D’abord, les causes liées aux situations de guerres que connaît l’humanité, (les troubles dans le Sahel, en Afrique de l’Ouest, le conflit israélo-palestinien, le conflit russo-ukrainien…) et qui font de nombreux déplacés. Pour nous l’une des causes incontestées de l’immigration clandestine est l’existence des conflits armés, c’est-à-dire ces guerres sanglantes dans lesquelles se retrouvent la plupart de nos pays en général et spécifiquement en africains. Les nombreux coups d’état qu’ont connu les pays du Sahel, dont le Mali, la Guinée, le Niger, le Burkina Faso pour citer que ceux-là, et la guerre ivoirienne de 2010 suite aux élections présidentielles et dont les affrontements ont fait des milliers de morts et de déplacés de part et d’autre, sont des exemples parmi tant d’autres qui justifient bien cet état de fait. Et tous les hommes sont d’accord qu’une situation de guerre est toujours une situation inconfortable, invivable, troublante. La recherche donc d’un lendemain meilleur loin de la peur d’être tué ou de subir des violences inhumaines et dégradantes, et le fait d’être parfois privé en temps de guerre, de quasiment de tout (eau, nourriture, électricité, maison, etc.), sont ce qui pousse les populations à emprunter la voie de l’horreur et de l’illégalité qu’est l’immigration clandestine.

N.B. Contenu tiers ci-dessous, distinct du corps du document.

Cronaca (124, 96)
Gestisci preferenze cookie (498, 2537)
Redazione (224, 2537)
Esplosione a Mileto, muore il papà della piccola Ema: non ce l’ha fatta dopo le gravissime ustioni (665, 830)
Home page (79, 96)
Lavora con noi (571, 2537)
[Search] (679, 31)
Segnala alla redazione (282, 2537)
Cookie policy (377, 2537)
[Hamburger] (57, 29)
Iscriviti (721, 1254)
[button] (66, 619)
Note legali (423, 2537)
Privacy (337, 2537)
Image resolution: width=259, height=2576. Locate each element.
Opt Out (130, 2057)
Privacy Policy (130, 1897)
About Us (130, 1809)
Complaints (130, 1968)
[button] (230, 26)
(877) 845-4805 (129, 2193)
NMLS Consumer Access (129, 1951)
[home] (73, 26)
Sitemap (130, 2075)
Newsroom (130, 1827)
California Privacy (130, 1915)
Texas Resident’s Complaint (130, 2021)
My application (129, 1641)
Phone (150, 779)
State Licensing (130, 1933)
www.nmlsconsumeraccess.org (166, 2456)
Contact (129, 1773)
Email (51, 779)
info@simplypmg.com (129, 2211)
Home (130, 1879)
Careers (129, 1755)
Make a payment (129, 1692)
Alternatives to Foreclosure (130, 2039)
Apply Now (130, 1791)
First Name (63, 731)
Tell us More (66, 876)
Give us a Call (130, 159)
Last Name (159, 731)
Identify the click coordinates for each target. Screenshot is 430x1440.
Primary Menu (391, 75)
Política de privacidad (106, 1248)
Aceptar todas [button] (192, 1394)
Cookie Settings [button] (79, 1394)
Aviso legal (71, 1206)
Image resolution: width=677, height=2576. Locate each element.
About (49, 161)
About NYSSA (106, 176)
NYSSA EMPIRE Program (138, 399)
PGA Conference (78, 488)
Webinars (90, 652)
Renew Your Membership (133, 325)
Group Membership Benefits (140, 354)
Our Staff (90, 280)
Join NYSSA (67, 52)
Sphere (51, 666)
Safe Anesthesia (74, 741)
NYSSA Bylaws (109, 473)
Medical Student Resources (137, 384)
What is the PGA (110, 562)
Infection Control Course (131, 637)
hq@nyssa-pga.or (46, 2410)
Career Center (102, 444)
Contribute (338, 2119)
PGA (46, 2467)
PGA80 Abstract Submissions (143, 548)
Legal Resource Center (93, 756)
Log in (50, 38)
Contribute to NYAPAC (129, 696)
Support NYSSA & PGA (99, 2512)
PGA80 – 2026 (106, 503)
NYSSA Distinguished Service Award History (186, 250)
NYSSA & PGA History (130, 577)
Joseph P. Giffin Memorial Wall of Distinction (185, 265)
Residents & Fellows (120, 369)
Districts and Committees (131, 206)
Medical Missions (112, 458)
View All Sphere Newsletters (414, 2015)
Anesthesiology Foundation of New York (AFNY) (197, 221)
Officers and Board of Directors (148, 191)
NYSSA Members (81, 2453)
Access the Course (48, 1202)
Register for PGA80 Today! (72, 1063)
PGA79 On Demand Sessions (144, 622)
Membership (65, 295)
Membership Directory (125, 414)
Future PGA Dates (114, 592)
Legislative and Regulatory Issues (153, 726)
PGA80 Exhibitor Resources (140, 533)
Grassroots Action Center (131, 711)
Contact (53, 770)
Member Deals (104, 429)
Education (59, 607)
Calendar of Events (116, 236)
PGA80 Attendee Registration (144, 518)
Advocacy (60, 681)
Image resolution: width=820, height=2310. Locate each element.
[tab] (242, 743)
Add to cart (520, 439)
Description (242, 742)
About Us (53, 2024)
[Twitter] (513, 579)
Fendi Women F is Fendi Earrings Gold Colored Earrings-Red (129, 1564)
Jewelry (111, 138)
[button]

Fuir pour une destination à plusieurs inconnues, mais susceptible dans l’entendement de garantir un minimum de sécurité devient l’idéale des solutions en temps de conflit armé ; car au fond personne au monde n’aime la guerre. Comme le confirme J. Giono (1938, p. 1) « je n’aime pas la guerre, je n’aime aucune sorte de guerre. », confirme bien cet état de fait. En effet, dans la guerre, nous dit, T. Hobbes (1642, p. 195),
Les passions règnent, (…), la pauvreté est insurmontable, la crainte ne nous abandonne jamais, (…) la misère nous accable, la barbarie, l’ignorance et la brutalité nous ôtent toutes les douceurs de la vie.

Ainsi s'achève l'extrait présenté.